Write out, word for word, each line from the start of the entries through the one holding "Screen dimensions: 1200x735"; omit the pictures.

++++ EXTRACTED RECORDS

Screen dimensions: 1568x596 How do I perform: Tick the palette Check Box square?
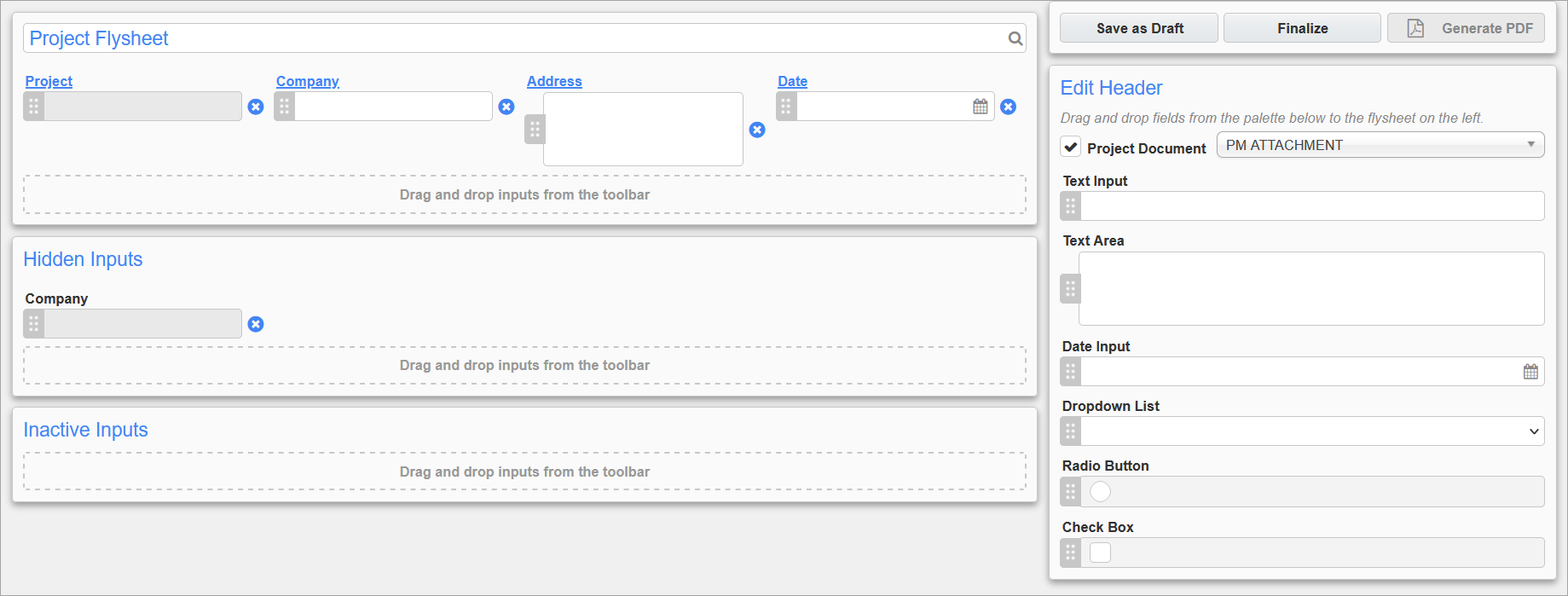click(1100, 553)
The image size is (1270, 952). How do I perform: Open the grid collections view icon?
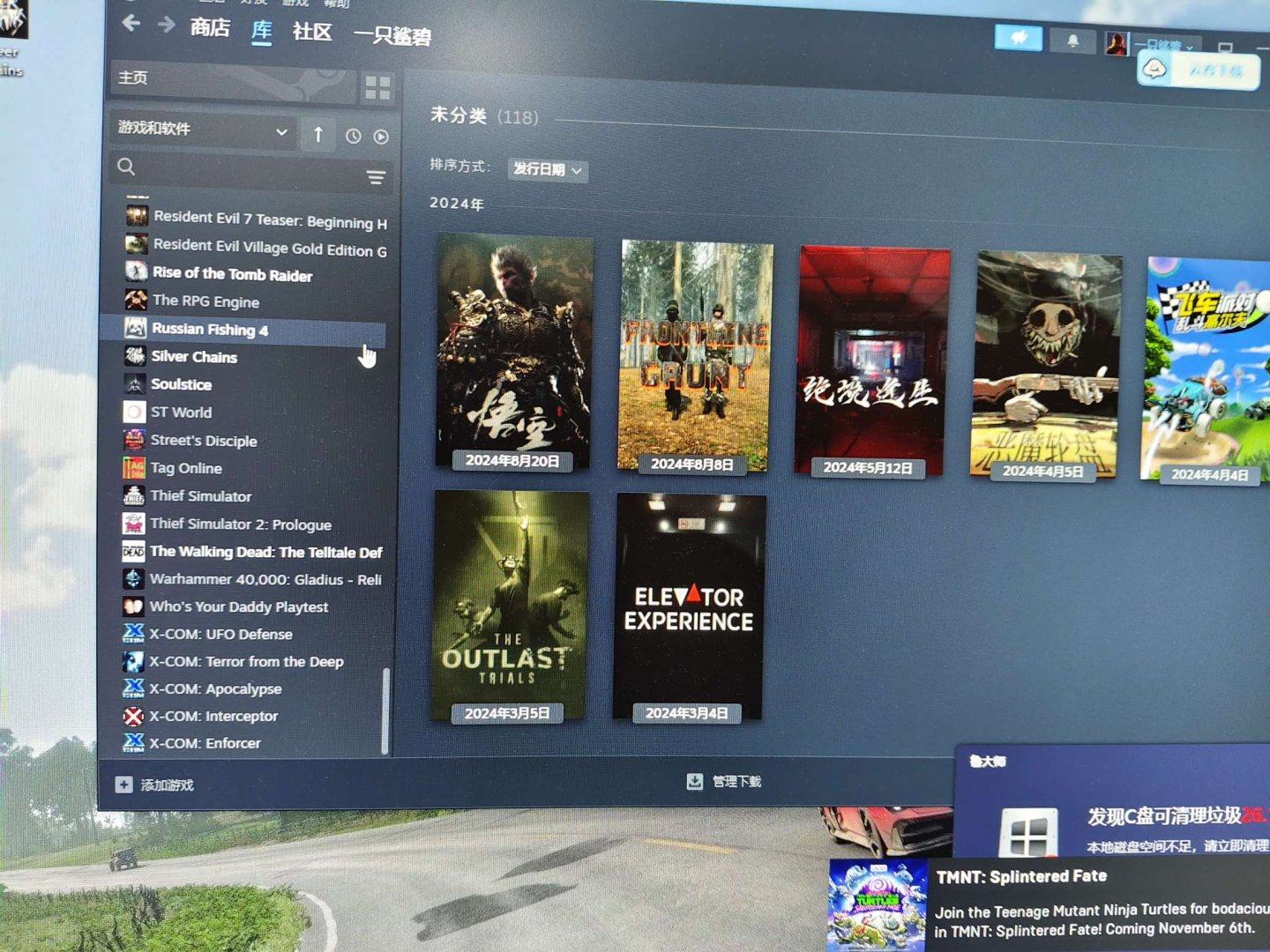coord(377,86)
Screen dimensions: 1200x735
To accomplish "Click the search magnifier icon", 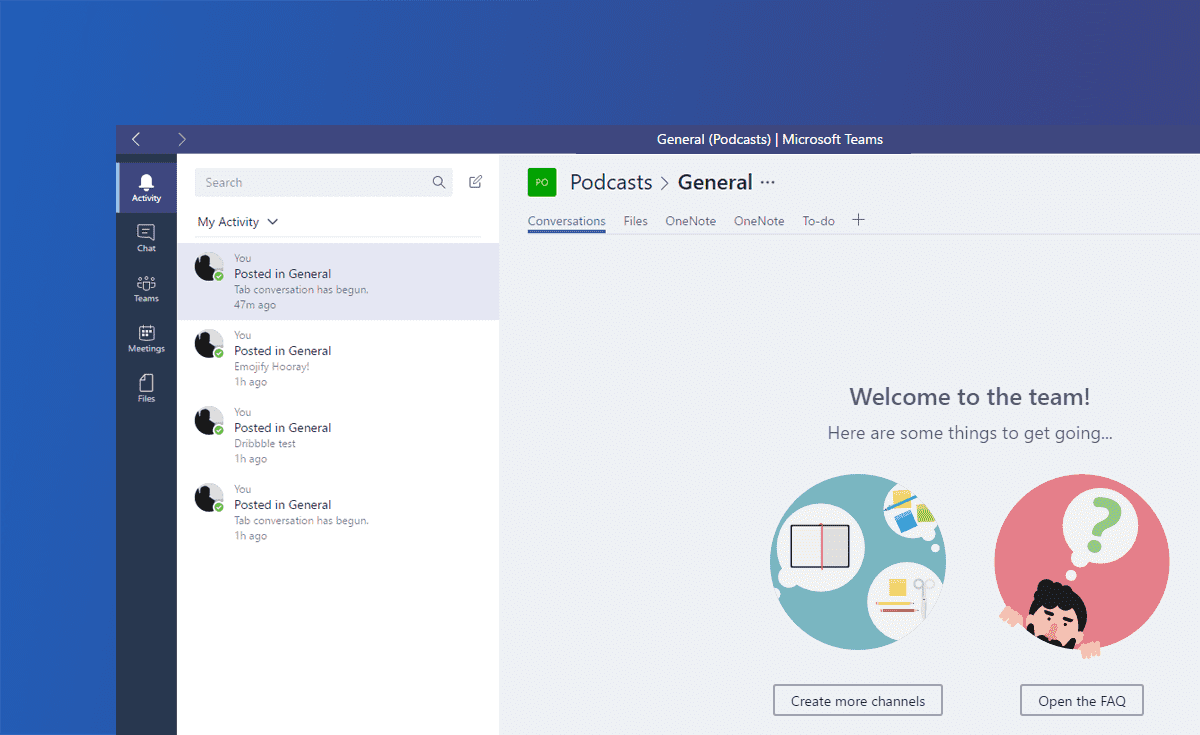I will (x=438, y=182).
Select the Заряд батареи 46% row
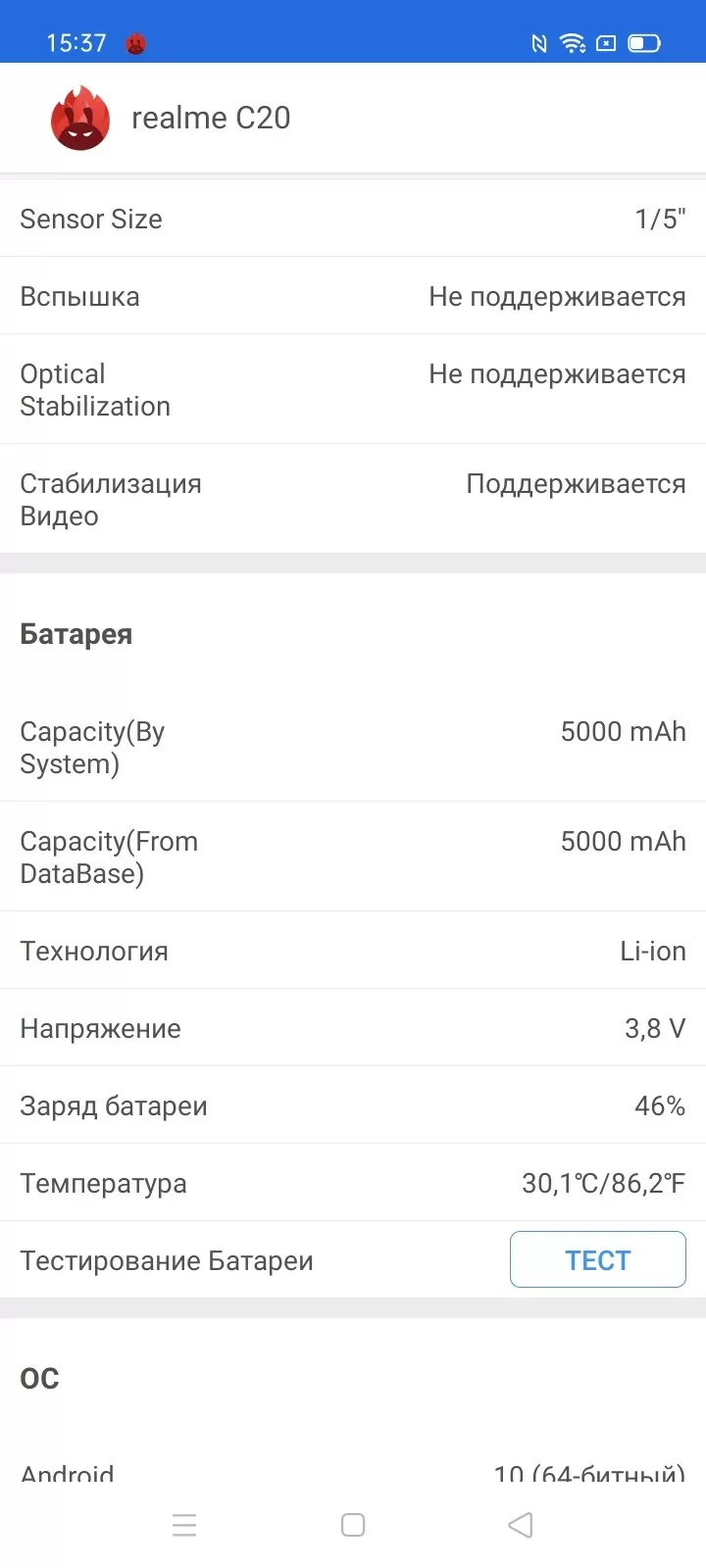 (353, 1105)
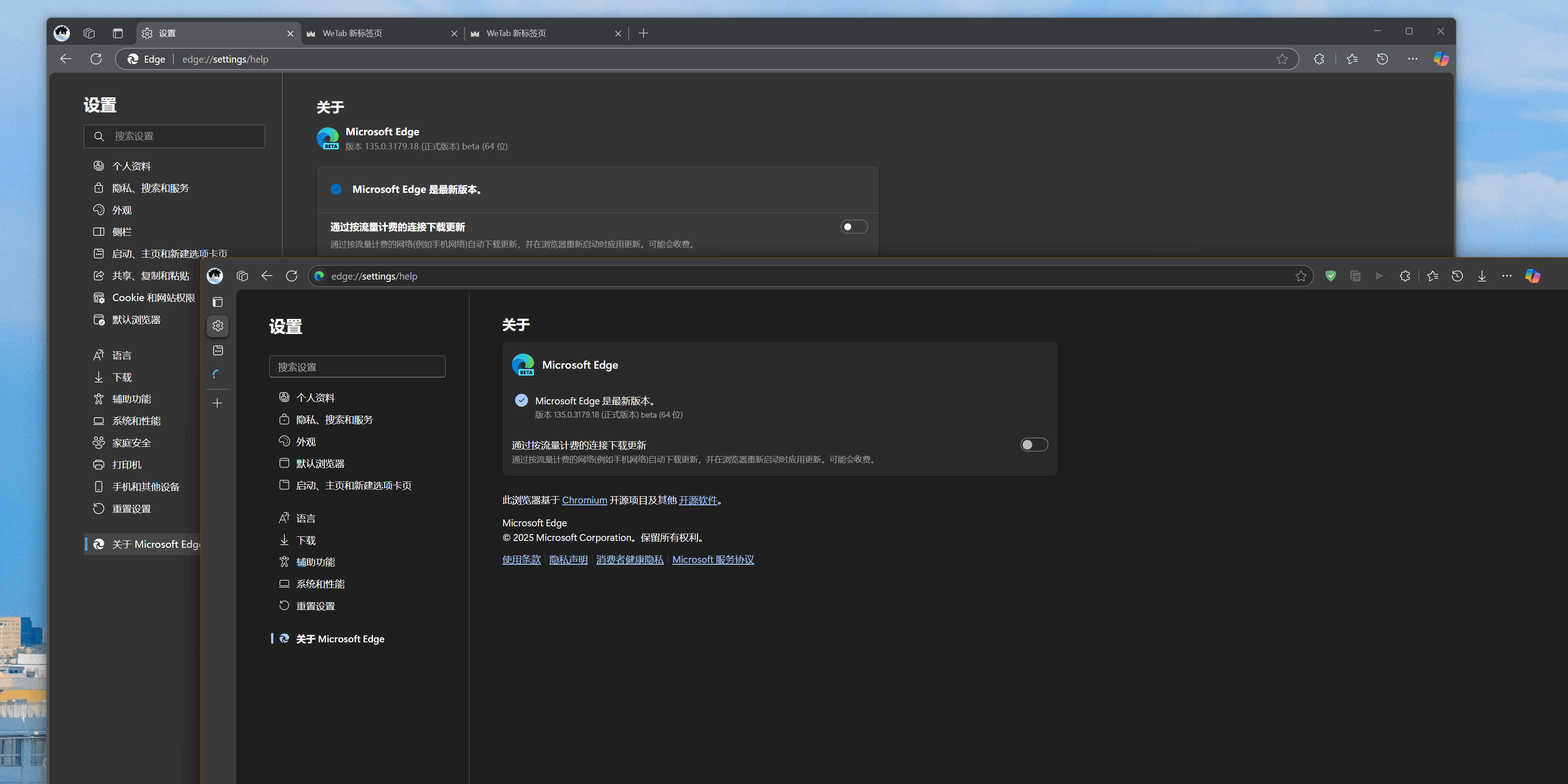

++++++++

● **ANSWER**:
Screen dimensions: 1568x596 How do I perform: Tick the palette Check Box square?
click(1100, 553)
The image size is (1270, 952). How do I perform: Open the grid collections view icon?
coord(377,86)
Screen dimensions: 1200x735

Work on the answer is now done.